O grupo também verifica se esses advogados representam outras empresas ou pessoas que acionaram a Justiça para tratar do mesmo assunto. Foi com base em tais dados que o Tribunal de Justiça paulista calculou que a litigância predatória no Estado gerou cerca de 337 mil processos por ano.
Cálculo
Já no segundo estudo, o objetivo foi estimar o prejuízo da movimentação predatória da Justiça. Para o cálculo, o tribunal de São Paulo levou em consideração o custo estimado de um processo. Segundo pesquisa do Instituto de Pesquisa Econômica Aplicada (Ipea), o valor é de R$ 8.270 por ação, na referência para março de 2022.
Tal montante estimado como custo pelo Ipea leva em consideração apenas questões ligadas à movimentação processual, e não abrange outras despesas comuns nas ações, como a realização de perícias técnicas, por exemplo.
Com relação aos 30 primeiros casos, a estimativa foi de um prejuízo no valor de R$ 999,3 milhões no período (2016 a 2021) e de R$ 166,5 milhões por ano. Já com relação ao número global de casos (503), chegou-se ao montante total de R$ 16,7 bilhões ao longo dos seis anos.

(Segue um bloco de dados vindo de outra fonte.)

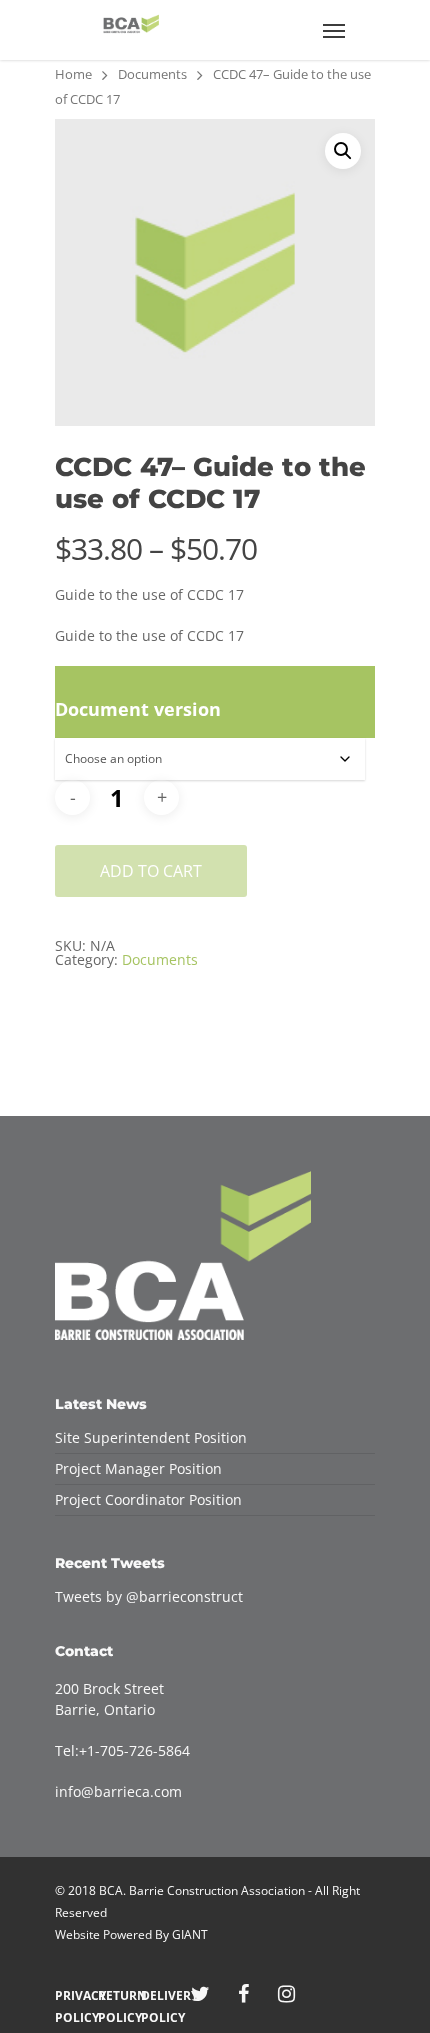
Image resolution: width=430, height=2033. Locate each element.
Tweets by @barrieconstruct (149, 1596)
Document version (138, 709)
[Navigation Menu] (334, 30)
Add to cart (151, 871)
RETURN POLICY (114, 1995)
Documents (152, 74)
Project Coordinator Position (148, 1499)
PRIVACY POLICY (71, 1995)
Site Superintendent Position (151, 1437)
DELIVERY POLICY (157, 1995)
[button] (343, 151)
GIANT (190, 1934)
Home (73, 74)
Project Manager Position (138, 1468)
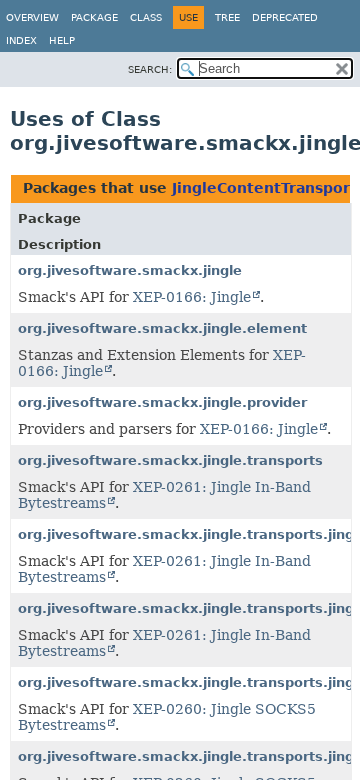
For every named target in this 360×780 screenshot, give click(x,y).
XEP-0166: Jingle (192, 297)
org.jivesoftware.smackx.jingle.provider (162, 402)
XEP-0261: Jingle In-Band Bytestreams (164, 495)
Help (62, 40)
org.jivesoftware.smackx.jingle (130, 270)
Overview (32, 17)
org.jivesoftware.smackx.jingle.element (162, 328)
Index (21, 40)
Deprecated (285, 17)
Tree (227, 17)
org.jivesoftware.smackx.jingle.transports (170, 460)
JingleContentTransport (264, 188)
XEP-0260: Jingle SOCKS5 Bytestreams (167, 717)
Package (94, 17)
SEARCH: (150, 69)
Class (146, 17)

Segundo Viaro, quando a Corregedoria identifica indícios de uso abusivo da jurisdição, são desenvolvidos estudos e criadas boas práticas para combater a litigância predatória. Além disso, se identificados crimes ou infração disciplinar, os dados são encaminhados para o Ministério Público e para a Ordem dos Advogados do Brasil (OAB).
‘Critério conservador’
Os casos de litigância predatória e seus impactos também foram analisados de acordo com o critério do Centro de Inteligência do Tribunal de Justiça de Minas Gerais, o que gerou uma estimativa ainda maior.
Seguindo o cálculo mineiro e levando-se em conta a variação de casos novos, ano a ano, entre 2016 e 2021, o TJ aponta que a movimentação predatória gerou uma média de 605 mil processos, anualmente. “Considerando o ano de maior distribuição de processos cíveis, em um único ano, a litigância predatória teria gerado mais de 722 mil novas demandas e, mesmo no ano de menor distribuição, o número de demandas ultrapassou a marca dos 448 mil feitos”, informou a Corregedoria.
Ainda com base no critério do TJ de Minas Gerais, quanto ao custo de tais movimentações para o Estado, considerando o valor do processo calculado pelo Ipea, o prejuízo ao erário seria estimado em um montante de R$ 4,4 bilhões, anualmente.
As informações são do jornal O Estado de S. Paulo.